Rationale for Choice of Questions
Rather than a dichotomous (Yes/No) static state, disability is a dynamic, complex process that must be understood and ‘unraveled’ in order to create a measurement tool that would have international relevance and could produce cross-nationally comparable data.
The complexity of the concept has resulted in the proliferation of statistics on disability that are neither comparable nor easy to interpret. Furthermore, disability data are collected for different purposes such as to estimate population prevalence or the need for providing certain services. Each purpose will elicit a different statistic and even when the intention is to measure the same concept, the actual questions used will differ in ways that severely limit comparability. The conclusion is not that some estimates are right and others are wrong, but that they are measuring different things.
The WG chose to develop questions that would address the issue of whether persons with disability participate to the same extent as persons without disabilities in activities such as education, employment or family/civic life. A major reason for this choice is the pivotal importance of the issue of social participation and equal rights from a policy perspective as illustrated by the UN Convention on the Rights of Persons with Disabilities (1) and the requirements established in the 2030 Agenda on Sustainable Development (2).
To that end, the WG focused on measuring difficulty functioning in six basic, universal actions (capabilities) that, in an unaccommodating environment would place an individual at risk of restricted social participation.
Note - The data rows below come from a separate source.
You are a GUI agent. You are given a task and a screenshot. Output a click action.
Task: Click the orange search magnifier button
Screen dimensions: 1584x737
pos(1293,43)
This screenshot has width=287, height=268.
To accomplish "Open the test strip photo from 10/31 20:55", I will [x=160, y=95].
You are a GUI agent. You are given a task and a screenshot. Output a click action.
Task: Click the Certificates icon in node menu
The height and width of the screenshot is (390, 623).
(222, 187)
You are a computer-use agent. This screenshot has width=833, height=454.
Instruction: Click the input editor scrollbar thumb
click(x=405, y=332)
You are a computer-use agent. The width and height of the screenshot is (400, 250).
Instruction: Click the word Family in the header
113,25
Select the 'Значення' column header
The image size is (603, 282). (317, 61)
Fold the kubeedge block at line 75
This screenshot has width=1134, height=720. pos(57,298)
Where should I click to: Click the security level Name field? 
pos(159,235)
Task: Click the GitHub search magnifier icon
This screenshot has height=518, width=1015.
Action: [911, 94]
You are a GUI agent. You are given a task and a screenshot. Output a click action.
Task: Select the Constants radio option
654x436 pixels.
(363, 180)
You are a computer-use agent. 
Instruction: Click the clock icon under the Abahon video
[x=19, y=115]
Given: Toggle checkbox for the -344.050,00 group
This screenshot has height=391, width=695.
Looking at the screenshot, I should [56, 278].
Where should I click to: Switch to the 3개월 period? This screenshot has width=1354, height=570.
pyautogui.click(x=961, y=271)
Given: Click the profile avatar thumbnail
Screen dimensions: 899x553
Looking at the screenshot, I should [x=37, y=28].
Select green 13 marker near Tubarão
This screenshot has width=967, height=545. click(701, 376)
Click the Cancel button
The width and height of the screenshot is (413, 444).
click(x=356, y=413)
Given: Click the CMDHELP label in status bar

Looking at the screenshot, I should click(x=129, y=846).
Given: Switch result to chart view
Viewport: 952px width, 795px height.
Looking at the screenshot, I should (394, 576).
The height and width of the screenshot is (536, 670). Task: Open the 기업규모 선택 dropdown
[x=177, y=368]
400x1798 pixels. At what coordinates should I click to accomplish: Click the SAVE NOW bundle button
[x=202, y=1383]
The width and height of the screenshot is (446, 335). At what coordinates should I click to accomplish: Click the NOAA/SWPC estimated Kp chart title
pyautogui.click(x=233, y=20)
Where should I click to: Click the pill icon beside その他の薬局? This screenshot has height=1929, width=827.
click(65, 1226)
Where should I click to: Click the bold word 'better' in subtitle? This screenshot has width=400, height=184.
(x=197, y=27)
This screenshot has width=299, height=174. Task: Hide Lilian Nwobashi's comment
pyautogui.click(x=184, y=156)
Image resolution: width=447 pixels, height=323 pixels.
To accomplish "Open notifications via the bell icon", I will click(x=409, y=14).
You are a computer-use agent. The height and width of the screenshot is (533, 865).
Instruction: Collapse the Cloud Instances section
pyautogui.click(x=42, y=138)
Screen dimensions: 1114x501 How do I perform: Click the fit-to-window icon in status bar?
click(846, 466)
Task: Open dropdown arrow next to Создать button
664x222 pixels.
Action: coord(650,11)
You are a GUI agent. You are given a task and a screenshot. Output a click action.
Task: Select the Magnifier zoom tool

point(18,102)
The measurement of environmental barriers and participation (e.g. access to education or employment) are extramural; the task then is in data analysis to determine whether persons identified with difficulties or limitations in these basic actions have participation rates equal to those without limitations.
The WG questions were designed to provide comparable data cross-nationally for populations living in a variety of cultures with varying economic resources. While the ideal would be to collect information on all aspects of the disablement process as depicted in the ICF (impairments, activity limitations, participation restrictions and environmental barriers and facilitators) and to identify every person with a disability within every community, this would not be possible given the limited number of questions that can be asked on a national census and in most surveys. The basic actions represented in this set of six questions are those that are most often found to limit an individual and result in participation restrictions. Domains were selected using the criteria of simplicity, brevity, universality and comparability. The information that results from the use of these questions will, a) represent the majority of, but not all, persons with limitation in basic actions, b) represent the most commonly occurring limitations in basic actions, and c) be able to capture persons with similar problems across countries.